++++ DATA TO EXAMINE

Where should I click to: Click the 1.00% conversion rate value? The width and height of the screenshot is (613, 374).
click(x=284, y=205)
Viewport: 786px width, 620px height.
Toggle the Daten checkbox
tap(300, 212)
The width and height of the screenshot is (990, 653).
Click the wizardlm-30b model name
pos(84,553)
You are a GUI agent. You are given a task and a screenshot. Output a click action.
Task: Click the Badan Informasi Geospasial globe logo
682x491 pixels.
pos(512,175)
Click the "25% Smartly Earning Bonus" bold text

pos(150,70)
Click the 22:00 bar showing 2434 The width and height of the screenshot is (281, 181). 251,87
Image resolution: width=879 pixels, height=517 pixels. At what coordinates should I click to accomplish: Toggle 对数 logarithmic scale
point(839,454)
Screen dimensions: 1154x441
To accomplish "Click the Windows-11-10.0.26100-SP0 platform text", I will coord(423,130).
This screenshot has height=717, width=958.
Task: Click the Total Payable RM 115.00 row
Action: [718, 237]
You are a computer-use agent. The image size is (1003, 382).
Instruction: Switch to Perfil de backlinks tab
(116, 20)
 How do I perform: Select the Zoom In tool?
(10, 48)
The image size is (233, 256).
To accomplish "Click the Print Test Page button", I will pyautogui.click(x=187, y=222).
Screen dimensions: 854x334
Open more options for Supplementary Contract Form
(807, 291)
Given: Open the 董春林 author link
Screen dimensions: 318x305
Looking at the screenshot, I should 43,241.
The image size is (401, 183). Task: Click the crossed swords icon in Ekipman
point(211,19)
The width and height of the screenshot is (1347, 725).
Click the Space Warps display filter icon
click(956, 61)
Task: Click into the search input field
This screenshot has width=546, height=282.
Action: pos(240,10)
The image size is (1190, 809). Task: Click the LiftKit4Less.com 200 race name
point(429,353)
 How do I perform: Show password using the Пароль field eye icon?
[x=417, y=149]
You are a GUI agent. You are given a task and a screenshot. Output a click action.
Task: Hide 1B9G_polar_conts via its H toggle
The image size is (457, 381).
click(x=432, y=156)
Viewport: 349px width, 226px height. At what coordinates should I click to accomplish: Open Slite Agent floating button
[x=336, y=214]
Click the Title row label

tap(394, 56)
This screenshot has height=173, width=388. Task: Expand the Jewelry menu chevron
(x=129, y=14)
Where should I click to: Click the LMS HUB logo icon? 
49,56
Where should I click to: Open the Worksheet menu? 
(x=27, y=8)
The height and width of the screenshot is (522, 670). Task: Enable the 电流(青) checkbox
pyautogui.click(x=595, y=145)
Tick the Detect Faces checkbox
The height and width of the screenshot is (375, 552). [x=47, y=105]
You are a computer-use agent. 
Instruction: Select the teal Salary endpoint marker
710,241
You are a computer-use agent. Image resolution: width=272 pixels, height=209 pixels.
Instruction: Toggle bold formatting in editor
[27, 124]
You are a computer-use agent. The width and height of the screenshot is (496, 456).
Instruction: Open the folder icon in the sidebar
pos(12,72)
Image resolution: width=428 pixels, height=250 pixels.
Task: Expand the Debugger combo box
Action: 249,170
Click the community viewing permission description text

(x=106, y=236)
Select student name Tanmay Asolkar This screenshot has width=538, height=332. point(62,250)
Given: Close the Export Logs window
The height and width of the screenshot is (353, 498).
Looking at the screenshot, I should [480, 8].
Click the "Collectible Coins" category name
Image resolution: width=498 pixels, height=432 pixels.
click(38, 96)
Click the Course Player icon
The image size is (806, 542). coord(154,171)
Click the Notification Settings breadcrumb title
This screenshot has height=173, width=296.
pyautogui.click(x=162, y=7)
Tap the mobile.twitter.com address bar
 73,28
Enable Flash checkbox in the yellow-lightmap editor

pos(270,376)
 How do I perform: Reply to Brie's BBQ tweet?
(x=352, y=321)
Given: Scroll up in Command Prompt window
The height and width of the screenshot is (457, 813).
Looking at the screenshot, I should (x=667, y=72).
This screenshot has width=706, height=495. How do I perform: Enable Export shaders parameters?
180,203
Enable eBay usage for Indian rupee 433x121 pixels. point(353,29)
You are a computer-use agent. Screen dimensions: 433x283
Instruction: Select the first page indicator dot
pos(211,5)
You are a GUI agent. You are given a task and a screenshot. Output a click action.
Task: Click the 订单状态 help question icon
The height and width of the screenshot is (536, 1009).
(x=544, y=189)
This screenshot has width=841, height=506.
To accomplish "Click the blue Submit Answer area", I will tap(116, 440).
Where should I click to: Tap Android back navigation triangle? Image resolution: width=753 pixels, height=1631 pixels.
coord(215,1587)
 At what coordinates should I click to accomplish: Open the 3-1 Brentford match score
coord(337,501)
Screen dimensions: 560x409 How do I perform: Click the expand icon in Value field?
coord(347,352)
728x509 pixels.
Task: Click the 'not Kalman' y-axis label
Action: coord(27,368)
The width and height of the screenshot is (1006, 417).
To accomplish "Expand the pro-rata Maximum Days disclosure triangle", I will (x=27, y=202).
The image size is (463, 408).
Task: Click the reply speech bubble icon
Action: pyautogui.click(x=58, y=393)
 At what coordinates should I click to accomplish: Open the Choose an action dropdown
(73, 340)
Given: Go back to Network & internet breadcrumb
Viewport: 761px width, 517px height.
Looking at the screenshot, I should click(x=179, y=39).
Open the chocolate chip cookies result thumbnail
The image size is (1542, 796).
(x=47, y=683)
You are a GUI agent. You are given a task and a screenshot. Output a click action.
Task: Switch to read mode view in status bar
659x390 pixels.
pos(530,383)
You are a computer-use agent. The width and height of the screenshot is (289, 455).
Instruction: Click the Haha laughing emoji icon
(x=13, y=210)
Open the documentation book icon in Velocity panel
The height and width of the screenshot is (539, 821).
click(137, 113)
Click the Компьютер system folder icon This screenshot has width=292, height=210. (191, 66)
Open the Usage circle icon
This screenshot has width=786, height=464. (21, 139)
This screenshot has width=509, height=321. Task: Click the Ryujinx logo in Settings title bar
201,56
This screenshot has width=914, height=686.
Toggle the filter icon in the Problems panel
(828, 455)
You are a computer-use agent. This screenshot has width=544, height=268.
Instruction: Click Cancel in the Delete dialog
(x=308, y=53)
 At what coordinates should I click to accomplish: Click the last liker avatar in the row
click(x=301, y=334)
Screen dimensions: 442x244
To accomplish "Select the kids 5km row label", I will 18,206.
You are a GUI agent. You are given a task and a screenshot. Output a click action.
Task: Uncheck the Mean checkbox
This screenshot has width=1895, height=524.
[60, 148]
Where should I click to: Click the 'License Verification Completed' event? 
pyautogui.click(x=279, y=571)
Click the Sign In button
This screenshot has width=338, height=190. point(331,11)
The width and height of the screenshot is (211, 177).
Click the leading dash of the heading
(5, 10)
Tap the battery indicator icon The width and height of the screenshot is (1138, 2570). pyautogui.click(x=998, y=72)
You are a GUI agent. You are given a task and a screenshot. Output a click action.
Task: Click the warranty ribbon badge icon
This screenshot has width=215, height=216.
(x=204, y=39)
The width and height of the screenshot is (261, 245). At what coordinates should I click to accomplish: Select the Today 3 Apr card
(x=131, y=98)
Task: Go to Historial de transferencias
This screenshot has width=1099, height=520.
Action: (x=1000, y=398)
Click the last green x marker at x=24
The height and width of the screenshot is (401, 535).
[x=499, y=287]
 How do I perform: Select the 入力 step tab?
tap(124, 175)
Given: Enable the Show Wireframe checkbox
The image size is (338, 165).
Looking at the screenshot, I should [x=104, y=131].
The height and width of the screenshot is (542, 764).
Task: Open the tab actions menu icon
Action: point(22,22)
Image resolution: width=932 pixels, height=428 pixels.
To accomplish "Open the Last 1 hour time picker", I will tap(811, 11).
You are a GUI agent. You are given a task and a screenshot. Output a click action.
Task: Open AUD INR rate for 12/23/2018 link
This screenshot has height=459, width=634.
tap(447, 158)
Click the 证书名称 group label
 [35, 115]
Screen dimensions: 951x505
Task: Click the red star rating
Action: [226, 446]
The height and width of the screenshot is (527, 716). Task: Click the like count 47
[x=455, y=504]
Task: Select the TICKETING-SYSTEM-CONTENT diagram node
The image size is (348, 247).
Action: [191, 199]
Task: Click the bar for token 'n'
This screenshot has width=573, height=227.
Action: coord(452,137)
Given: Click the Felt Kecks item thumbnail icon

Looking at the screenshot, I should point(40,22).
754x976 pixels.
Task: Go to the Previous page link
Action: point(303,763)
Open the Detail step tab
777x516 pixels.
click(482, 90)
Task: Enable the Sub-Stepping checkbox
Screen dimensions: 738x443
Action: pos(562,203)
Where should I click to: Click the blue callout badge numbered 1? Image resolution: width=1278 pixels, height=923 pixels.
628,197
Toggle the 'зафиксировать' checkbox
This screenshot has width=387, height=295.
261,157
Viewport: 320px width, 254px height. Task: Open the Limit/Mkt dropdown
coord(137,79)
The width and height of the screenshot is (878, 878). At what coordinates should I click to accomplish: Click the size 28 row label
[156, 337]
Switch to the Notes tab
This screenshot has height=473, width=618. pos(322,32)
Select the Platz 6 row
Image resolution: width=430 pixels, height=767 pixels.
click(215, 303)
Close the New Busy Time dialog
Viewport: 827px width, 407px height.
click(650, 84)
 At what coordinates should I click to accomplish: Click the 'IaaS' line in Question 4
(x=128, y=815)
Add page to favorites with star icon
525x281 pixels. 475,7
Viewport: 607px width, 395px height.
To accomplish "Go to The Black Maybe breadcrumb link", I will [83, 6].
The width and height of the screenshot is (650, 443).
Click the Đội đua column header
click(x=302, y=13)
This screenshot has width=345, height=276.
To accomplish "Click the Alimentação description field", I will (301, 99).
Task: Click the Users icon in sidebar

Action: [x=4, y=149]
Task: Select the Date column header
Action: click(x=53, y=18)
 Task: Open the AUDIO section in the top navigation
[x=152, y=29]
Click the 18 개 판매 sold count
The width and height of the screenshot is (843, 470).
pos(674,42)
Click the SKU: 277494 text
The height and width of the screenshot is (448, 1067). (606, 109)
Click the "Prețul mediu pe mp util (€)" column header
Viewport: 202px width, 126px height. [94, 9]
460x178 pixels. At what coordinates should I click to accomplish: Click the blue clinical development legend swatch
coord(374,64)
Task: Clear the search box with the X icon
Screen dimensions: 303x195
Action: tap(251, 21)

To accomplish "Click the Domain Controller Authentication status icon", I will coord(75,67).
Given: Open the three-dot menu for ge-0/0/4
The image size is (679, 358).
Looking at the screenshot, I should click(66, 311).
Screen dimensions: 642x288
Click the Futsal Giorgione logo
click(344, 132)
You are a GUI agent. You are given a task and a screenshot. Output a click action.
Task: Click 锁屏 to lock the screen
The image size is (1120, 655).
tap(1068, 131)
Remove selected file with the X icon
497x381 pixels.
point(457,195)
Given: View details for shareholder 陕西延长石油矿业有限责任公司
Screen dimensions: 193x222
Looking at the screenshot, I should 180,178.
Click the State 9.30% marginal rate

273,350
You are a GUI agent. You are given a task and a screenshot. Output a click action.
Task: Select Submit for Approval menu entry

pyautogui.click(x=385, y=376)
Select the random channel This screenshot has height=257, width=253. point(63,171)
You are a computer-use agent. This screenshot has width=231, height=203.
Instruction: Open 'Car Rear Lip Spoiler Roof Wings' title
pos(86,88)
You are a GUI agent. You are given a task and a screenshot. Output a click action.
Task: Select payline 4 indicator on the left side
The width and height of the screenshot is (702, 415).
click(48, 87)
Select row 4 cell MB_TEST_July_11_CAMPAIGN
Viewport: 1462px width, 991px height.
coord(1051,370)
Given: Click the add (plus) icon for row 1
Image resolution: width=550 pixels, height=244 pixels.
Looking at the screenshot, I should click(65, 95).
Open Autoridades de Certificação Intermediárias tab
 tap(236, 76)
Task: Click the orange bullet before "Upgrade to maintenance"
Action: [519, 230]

++++++++

WHAT TO DO » Restate word for word the lines above, beginning with the one that contains "Screen dimensions: 642x288" and ending with the last line.

RESULT FOR THIS TASK »
Screen dimensions: 642x288
Click the Futsal Giorgione logo
click(344, 132)
You are a GUI agent. You are given a task and a screenshot. Output a click action.
Task: Click 锁屏 to lock the screen
The image size is (1120, 655).
tap(1068, 131)
Remove selected file with the X icon
497x381 pixels.
point(457,195)
Given: View details for shareholder 陕西延长石油矿业有限责任公司
Screen dimensions: 193x222
Looking at the screenshot, I should 180,178.
Click the State 9.30% marginal rate

273,350
You are a GUI agent. You are given a task and a screenshot. Output a click action.
Task: Select Submit for Approval menu entry

pyautogui.click(x=385, y=376)
Select the random channel This screenshot has height=257, width=253. point(63,171)
You are a computer-use agent. This screenshot has width=231, height=203.
Instruction: Open 'Car Rear Lip Spoiler Roof Wings' title
pos(86,88)
You are a GUI agent. You are given a task and a screenshot. Output a click action.
Task: Select payline 4 indicator on the left side
The width and height of the screenshot is (702, 415).
click(48, 87)
Select row 4 cell MB_TEST_July_11_CAMPAIGN
Viewport: 1462px width, 991px height.
coord(1051,370)
Given: Click the add (plus) icon for row 1
Image resolution: width=550 pixels, height=244 pixels.
Looking at the screenshot, I should click(65, 95).
Open Autoridades de Certificação Intermediárias tab
 tap(236, 76)
Task: Click the orange bullet before "Upgrade to maintenance"
Action: [519, 230]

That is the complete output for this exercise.